The total value of the UK’s housing wealth has topped £6 trillion, finds research from Halifax. But is this real wealth or an illusion that could be sucking the UK into dangerous complacency?
UK GDP is around £2 trillion. Government debt is about £1.8 trillion (£1.773 trillion in August this year, according to the ONS). But the housing wealth is a staggering £6.015 trillion, finds Halifax.
Put that in a historical context. Since 2007, housing wealth has risen from just over £4 trillion, up by very nearly a half.
Government debt has roughly doubled in that time, but GDP has risen by just under a third from £1.53 trillion.
In short, over ten years, UK GDP is up by about half a trillion, government debt by around a trillion, but housing wealth by a staggering two trillion.
More to the point GDP per capita - that’s the average share of UK output per person - has barely flickered over this period - up from $40,892 in 2007 to $41,603 at the end of 2016.
The UK’s single biggest challenge, as was demonstrated so clearly last week in the Budget, is its poor productivity growth. Productivity is what matters; if this does not rise, nor can income - not in the long run. Yet the housing stock soars, it is like true wealth creation, which comes from working hard, and working smart, supported by technology, and housing wealth exist in two separate dimensions.
The booming housing stock is distorted in favour of the older portion of the UK demographic. The over 55s own 63.3 per cent of this housing stock, the under 35s own 3.3 per cent. Of course, there is a massive London and south-east bias, but we all knew that, anyway.
Here is the problem.
The six trillion is not real. If all the houses in the UK were put up for sale at the same time, the stock wouldn’t be worth anywhere near that amount. It has been pushed up by the speculative motive. There are six million homes in the UK with two or more spare bedrooms, how else do you explain the fact that so many people live in a home that is bigger than they need, other than to say these homeowners see their home as an investment.
Consequently, the UK housing stock is a Ponzi scheme, little different from bitcoins.
Don’t believe that? Ask yourself this question, if everyone rented, do you still think there would be six million households living in homes that are bigger than they need?

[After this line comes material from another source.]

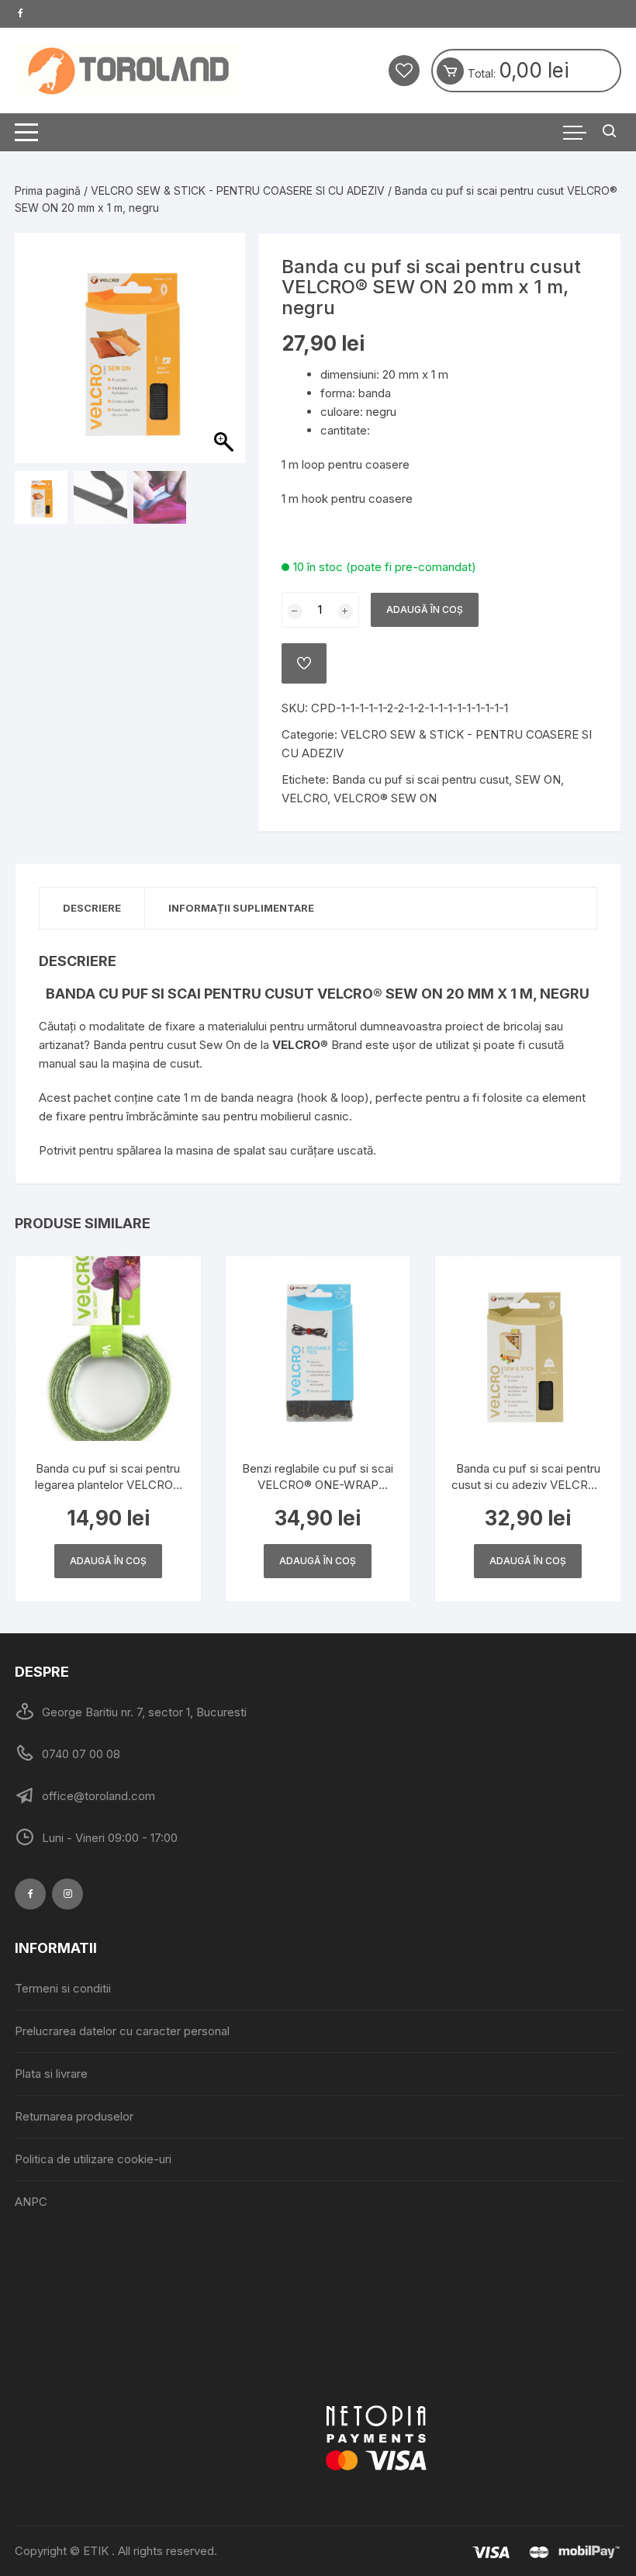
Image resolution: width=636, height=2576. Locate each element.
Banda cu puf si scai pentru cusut (420, 779)
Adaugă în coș (424, 609)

If those six million households downsized, then the well-known problem of a shortage of homes would disappear.
But the tax system is warped. If you work hard, or you create a business that grows, you are taxed heavily on the wealth you created via the sweat of your brow, in the form of income or capital gains tax. If you do nothing, stay in doors, watching TV, but happen to own a property and your wealth soars, you pay no extra tax.
If instead we taxed illusionary wealth creation via the UK property Ponzi scheme, but reduced tax on real wealth creation, the UK may emerge as the most dynamic and successful economies on earth, the NHS would get the funding it needs and tax receipts would come flooding in, paying off government debt in no time.